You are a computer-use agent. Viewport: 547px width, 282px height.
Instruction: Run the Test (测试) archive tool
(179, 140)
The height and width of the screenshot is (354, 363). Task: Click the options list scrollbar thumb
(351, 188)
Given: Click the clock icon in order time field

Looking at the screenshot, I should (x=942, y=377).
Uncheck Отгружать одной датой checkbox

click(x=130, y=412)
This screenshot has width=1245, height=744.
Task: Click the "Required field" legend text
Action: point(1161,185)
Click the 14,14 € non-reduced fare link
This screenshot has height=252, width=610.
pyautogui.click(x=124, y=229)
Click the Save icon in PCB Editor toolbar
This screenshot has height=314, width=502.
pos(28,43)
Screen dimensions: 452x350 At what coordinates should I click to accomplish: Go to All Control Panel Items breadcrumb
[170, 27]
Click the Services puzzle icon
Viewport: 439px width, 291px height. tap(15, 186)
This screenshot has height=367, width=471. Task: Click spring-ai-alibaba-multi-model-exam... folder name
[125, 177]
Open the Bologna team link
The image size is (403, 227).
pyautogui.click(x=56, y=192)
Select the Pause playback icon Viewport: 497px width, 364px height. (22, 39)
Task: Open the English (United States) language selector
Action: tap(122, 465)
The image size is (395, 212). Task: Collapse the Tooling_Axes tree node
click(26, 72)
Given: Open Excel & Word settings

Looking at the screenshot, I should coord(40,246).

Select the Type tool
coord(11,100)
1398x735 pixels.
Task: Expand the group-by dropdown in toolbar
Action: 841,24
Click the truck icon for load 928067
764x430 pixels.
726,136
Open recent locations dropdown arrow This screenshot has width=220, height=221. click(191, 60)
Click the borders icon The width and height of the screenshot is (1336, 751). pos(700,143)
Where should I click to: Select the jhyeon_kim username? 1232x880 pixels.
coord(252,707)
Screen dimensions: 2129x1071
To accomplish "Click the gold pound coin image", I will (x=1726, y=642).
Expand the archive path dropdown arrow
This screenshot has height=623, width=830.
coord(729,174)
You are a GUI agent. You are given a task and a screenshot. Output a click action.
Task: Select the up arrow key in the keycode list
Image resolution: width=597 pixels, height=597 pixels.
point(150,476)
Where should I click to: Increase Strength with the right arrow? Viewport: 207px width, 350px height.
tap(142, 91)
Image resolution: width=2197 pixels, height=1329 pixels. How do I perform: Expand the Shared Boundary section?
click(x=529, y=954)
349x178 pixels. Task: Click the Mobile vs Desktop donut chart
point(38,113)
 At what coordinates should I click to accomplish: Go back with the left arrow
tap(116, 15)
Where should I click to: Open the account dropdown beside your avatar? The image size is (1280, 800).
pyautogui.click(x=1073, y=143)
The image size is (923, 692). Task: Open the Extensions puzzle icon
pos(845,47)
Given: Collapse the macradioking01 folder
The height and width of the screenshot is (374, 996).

__To do__:
Write down again, exactly as given, only the lines above that fall from the line with "This screenshot has height=314, width=502." to the line with "You are a GUI", inclusive.

__The completed task__:
This screenshot has height=314, width=502.
pos(28,43)
Screen dimensions: 452x350 At what coordinates should I click to accomplish: Go to All Control Panel Items breadcrumb
[170, 27]
Click the Services puzzle icon
Viewport: 439px width, 291px height. tap(15, 186)
This screenshot has height=367, width=471. Task: Click spring-ai-alibaba-multi-model-exam... folder name
[125, 177]
Open the Bologna team link
The image size is (403, 227).
pyautogui.click(x=56, y=192)
Select the Pause playback icon Viewport: 497px width, 364px height. (22, 39)
Task: Open the English (United States) language selector
Action: tap(122, 465)
The image size is (395, 212). Task: Collapse the Tooling_Axes tree node
click(26, 72)
Given: Open Excel & Word settings

Looking at the screenshot, I should coord(40,246).

Select the Type tool
coord(11,100)
1398x735 pixels.
Task: Expand the group-by dropdown in toolbar
Action: 841,24
Click the truck icon for load 928067
764x430 pixels.
726,136
Open recent locations dropdown arrow This screenshot has width=220, height=221. click(191, 60)
Click the borders icon The width and height of the screenshot is (1336, 751). pos(700,143)
Where should I click to: Select the jhyeon_kim username? 1232x880 pixels.
coord(252,707)
Screen dimensions: 2129x1071
To accomplish "Click the gold pound coin image", I will (x=1726, y=642).
Expand the archive path dropdown arrow
This screenshot has height=623, width=830.
coord(729,174)
You are a GUI agent. You are given a task and a screenshot. Output a click action.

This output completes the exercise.